* **Verilen metin**
----

Huzur Mahallesi'nde yaşayan Ayşenur ve İsmail Kuzey çifti, ilk çocukları Hacı Efe'nin (11) otizmli olduğunu ilkokul 2. sınıfa giderken öğrendi. Çiftin, 3 yıl önce kucaklarına aldıkları Samet Hasan'a da ağabeyi gibi otizm teşhisi konuldu.
Üzerlerine titreyen annelerinin desteği ve rehabilitasyon merkezinde aldıkları eğitimle önemli aşama kaydeden kardeşlerden Efe, 4 yıllık süreçte önce konuşmaya, sonra da İngilizce eğitimi almaya başladı. Samet de 6 aydır devam ettiği merkezde gördüğü eğitim sayesinde ilerleme sağladı.

----

* **İncelenecek liste**

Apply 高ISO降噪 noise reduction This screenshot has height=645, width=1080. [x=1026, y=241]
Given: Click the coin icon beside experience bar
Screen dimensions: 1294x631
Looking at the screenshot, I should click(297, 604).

----

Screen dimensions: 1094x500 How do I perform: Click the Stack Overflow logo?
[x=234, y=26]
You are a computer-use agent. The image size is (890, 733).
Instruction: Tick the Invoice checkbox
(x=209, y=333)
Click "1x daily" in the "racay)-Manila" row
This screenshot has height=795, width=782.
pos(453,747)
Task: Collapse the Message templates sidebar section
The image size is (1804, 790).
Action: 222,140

----

* **Görev tanımı**
Verilen metinde "Huzur Mahallesi'nde yaşayan" ifadesinin geçtiği yerden başlayıp "sayesinde ilerleme sağladı." ifadesinden sonra biten bölümü hiç değiştirmeden yazın. Listenin bu işle hiçbir ilgisi yoktur.

* **Yanıt**
Huzur Mahallesi'nde yaşayan Ayşenur ve İsmail Kuzey çifti, ilk çocukları Hacı Efe'nin (11) otizmli olduğunu ilkokul 2. sınıfa giderken öğrendi. Çiftin, 3 yıl önce kucaklarına aldıkları Samet Hasan'a da ağabeyi gibi otizm teşhisi konuldu.
Üzerlerine titreyen annelerinin desteği ve rehabilitasyon merkezinde aldıkları eğitimle önemli aşama kaydeden kardeşlerden Efe, 4 yıllık süreçte önce konuşmaya, sonra da İngilizce eğitimi almaya başladı. Samet de 6 aydır devam ettiği merkezde gördüğü eğitim sayesinde ilerleme sağladı.